The entire set of lines below should be copied exactly.

[EXTRACTED DATA Boundary: Start]

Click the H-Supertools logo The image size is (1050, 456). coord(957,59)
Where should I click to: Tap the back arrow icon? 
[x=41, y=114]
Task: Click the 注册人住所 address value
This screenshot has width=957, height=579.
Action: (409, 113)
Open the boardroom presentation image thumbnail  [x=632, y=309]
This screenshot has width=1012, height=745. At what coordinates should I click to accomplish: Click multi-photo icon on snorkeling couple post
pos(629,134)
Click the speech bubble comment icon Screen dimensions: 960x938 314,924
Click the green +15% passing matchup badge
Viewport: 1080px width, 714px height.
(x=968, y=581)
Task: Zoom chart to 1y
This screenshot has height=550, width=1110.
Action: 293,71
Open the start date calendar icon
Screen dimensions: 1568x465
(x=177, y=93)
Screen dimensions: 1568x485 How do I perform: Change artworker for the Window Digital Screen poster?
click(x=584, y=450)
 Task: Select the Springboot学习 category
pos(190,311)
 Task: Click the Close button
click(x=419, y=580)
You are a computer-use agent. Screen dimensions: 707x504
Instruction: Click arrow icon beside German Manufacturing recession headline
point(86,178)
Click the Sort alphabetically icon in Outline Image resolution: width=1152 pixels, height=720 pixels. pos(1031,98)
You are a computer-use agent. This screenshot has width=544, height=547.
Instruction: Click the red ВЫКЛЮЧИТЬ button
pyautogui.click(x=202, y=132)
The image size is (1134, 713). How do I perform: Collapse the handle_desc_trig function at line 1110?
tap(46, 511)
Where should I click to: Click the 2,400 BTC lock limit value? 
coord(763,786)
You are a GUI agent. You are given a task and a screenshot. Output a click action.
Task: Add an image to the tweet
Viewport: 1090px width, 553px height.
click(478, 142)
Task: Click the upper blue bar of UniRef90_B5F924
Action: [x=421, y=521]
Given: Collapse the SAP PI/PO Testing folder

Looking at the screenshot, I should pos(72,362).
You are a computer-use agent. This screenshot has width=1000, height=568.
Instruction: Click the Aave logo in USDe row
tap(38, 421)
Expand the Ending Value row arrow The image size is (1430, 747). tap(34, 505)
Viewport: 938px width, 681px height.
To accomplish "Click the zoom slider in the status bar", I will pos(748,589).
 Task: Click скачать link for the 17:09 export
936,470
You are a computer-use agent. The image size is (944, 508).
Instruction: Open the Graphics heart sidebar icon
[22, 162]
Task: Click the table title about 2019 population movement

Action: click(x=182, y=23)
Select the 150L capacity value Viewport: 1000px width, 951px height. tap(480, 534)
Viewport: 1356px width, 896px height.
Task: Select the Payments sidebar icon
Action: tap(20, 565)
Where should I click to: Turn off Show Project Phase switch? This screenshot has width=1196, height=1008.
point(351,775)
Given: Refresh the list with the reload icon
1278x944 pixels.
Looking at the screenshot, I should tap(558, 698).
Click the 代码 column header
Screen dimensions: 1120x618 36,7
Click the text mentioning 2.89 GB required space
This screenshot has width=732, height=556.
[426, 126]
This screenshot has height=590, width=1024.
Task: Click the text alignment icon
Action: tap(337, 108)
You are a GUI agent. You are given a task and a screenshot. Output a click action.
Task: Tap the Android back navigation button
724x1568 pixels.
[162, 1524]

[EXTRACTED DATA Boundary: End]

EXPECTED ANSWER —
Click the H-Supertools logo The image size is (1050, 456). coord(957,59)
Where should I click to: Tap the back arrow icon? 
[x=41, y=114]
Task: Click the 注册人住所 address value
This screenshot has width=957, height=579.
Action: (409, 113)
Open the boardroom presentation image thumbnail  [x=632, y=309]
This screenshot has width=1012, height=745. At what coordinates should I click to accomplish: Click multi-photo icon on snorkeling couple post
pos(629,134)
Click the speech bubble comment icon Screen dimensions: 960x938 314,924
Click the green +15% passing matchup badge
Viewport: 1080px width, 714px height.
(x=968, y=581)
Task: Zoom chart to 1y
This screenshot has height=550, width=1110.
Action: 293,71
Open the start date calendar icon
Screen dimensions: 1568x465
(x=177, y=93)
Screen dimensions: 1568x485 How do I perform: Change artworker for the Window Digital Screen poster?
click(x=584, y=450)
 Task: Select the Springboot学习 category
pos(190,311)
 Task: Click the Close button
click(x=419, y=580)
You are a computer-use agent. Screen dimensions: 707x504
Instruction: Click arrow icon beside German Manufacturing recession headline
point(86,178)
Click the Sort alphabetically icon in Outline Image resolution: width=1152 pixels, height=720 pixels. pos(1031,98)
You are a computer-use agent. This screenshot has width=544, height=547.
Instruction: Click the red ВЫКЛЮЧИТЬ button
pyautogui.click(x=202, y=132)
The image size is (1134, 713). How do I perform: Collapse the handle_desc_trig function at line 1110?
tap(46, 511)
Where should I click to: Click the 2,400 BTC lock limit value? 
coord(763,786)
You are a GUI agent. You are given a task and a screenshot. Output a click action.
Task: Add an image to the tweet
Viewport: 1090px width, 553px height.
click(478, 142)
Task: Click the upper blue bar of UniRef90_B5F924
Action: [x=421, y=521]
Given: Collapse the SAP PI/PO Testing folder

Looking at the screenshot, I should pos(72,362).
You are a computer-use agent. This screenshot has width=1000, height=568.
Instruction: Click the Aave logo in USDe row
tap(38, 421)
Expand the Ending Value row arrow The image size is (1430, 747). tap(34, 505)
Viewport: 938px width, 681px height.
To accomplish "Click the zoom slider in the status bar", I will pos(748,589).
 Task: Click скачать link for the 17:09 export
936,470
You are a computer-use agent. The image size is (944, 508).
Instruction: Open the Graphics heart sidebar icon
[22, 162]
Task: Click the table title about 2019 population movement

Action: click(x=182, y=23)
Select the 150L capacity value Viewport: 1000px width, 951px height. tap(480, 534)
Viewport: 1356px width, 896px height.
Task: Select the Payments sidebar icon
Action: tap(20, 565)
Where should I click to: Turn off Show Project Phase switch? This screenshot has width=1196, height=1008.
point(351,775)
Given: Refresh the list with the reload icon
1278x944 pixels.
Looking at the screenshot, I should tap(558, 698).
Click the 代码 column header
Screen dimensions: 1120x618 36,7
Click the text mentioning 2.89 GB required space
This screenshot has width=732, height=556.
[426, 126]
This screenshot has height=590, width=1024.
Task: Click the text alignment icon
Action: tap(337, 108)
You are a GUI agent. You are given a task and a screenshot. Output a click action.
Task: Tap the Android back navigation button
724x1568 pixels.
[162, 1524]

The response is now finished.